Un’aspirina al giorno toglie il medico di torno. Uno studio condotto da diverse università britanniche sostiene che un’aspirina al giorno, assunta per almeno 5 anni, ridurrebbe al 20% il rischio di morte per cancro. L’effetto del farmaco come protezione dal tumore è di circa venti anni e riguarda in egual misura sia gli uomini che le donne superiori ai 65 anni.

L’aspirina, soprattutto quella usata comunemente per la prevenzione cardiovascolare, va naturalmente assunta con assoluta cautela e sotto prescrizione medica, perché essa può provocare sanguinamenti gastrointestinali e ulcere. Con molta probabilità il farmaco verrà consigliato a chi è considerato a elevato rischio di sviluppo del tumore.

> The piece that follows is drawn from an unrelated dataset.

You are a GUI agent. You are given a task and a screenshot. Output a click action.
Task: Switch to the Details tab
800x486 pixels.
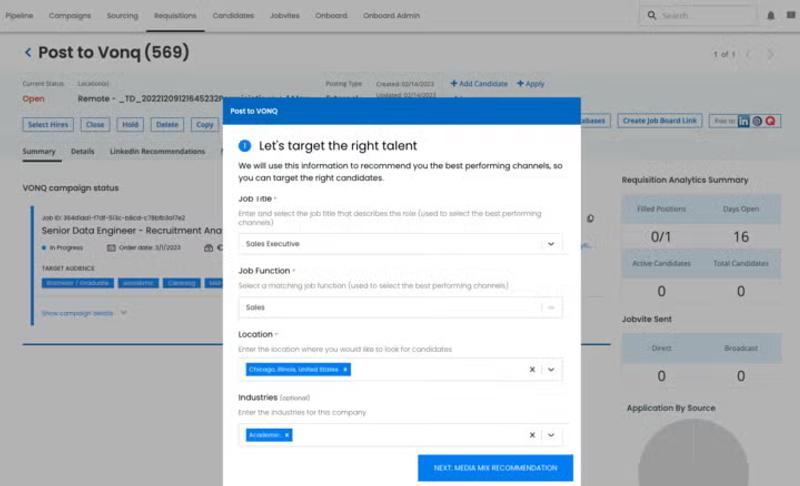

Il ruolo protettivo dell’aspirina contro il cancro resta un tema molto caldo e dibattuto, ancora non si sa molto relativamente al perché il farmaco avrebbe questo ruolo, si ipotizza che ciò possa accadere in quanto agisce sui meccanismi infiammatori legati ai tumori.

Questa ricerca resta un ottimo punto di partenza per far nascere nuovi studi e nuove analisi: a oggi queste ipotesi che ci fanno ben sperare necessitano di conferme. Non ci resta che attendere nuove ricerche mirate che possano salvare sempre più vite.